Olive ridleys’ omni-presence has led to their importance in cultures and diets throughout the globe. Despite being the most abundant species of sea turtle, they are listed as Vulnerable throughout their range by the IUCN Red List (IUCN 2007). Olive ridleys off Oaxaca, Mexico (the southern Pacific coast) endured an extensive industrial harvest in the 1960s-80s. A 1990 ban on turtle use in Mexico put a halt to this recent overexploitation. The population has since been rebounding, with over one million nests reached in 2000, up from approximately 55,730 in 1988 (IUCN 2007; Marquez et al., 1996). Despite this increase, the Pacific Mexico breeding population is still distinctly classified as Endangered by the U.S. Endangered Species Act (NMFS & USFWS, 2007). Turtle eggs are still frequently poached as a ready source of protein or devoured for their purported aphrodisiac qualities, often as shots in bars. During my first visit to Escobilla, many of the local people that I talked with referred to the time of industrial harvest, the fallout from overexploitation, and the continued economic difficulties faced by communities trying to ‘live peacefully’ with turtles.

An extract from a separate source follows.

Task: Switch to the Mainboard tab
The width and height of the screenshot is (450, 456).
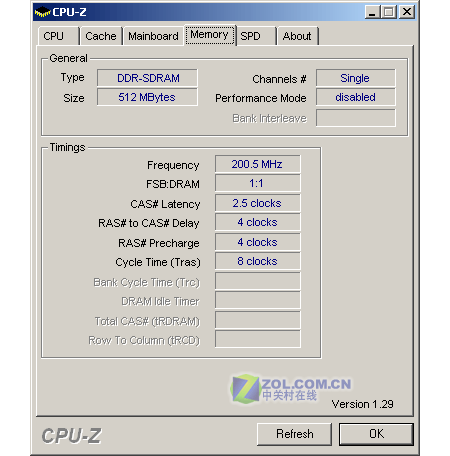Action: 153,36
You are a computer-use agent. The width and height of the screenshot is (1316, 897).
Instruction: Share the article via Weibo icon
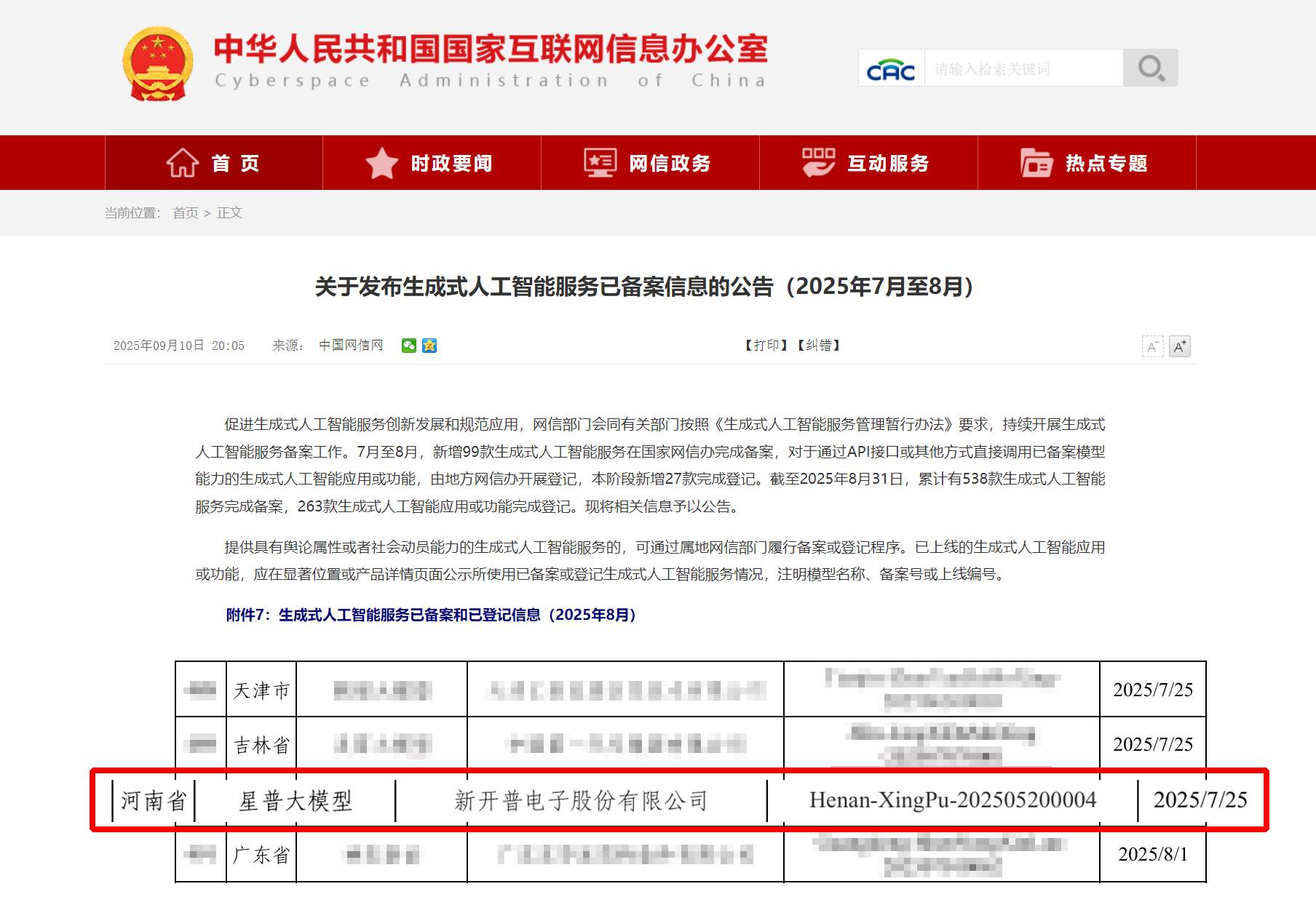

Arribadas are believed to have evolved as a predator satiation strategy, whereby the sheer volume of prey is greater than the predation potential, ensuring that some will survive. In large olive ridley populations, arribadas often lead to high nest densities, which play a significant but as yet largely unknown role in subsequent hatchling production. The most visible potential result of high-density nesting is nest destruction (also known as nest superimposition, overlapping or covering). Females arriving later in the arribada often dig up earlier females’ eggs in the process of creating new nests (Fig. 2).

Fig. 2. Here is a clear example of nest destruction, where a female digs up previously laid eggs before they have completed their incubation period. Photo by M. Ocana.

Fig. 2. Here is a clear example of nest destruction, where a female digs up previously laid eggs before they have completed their incubation period. Photo by M. Ocana.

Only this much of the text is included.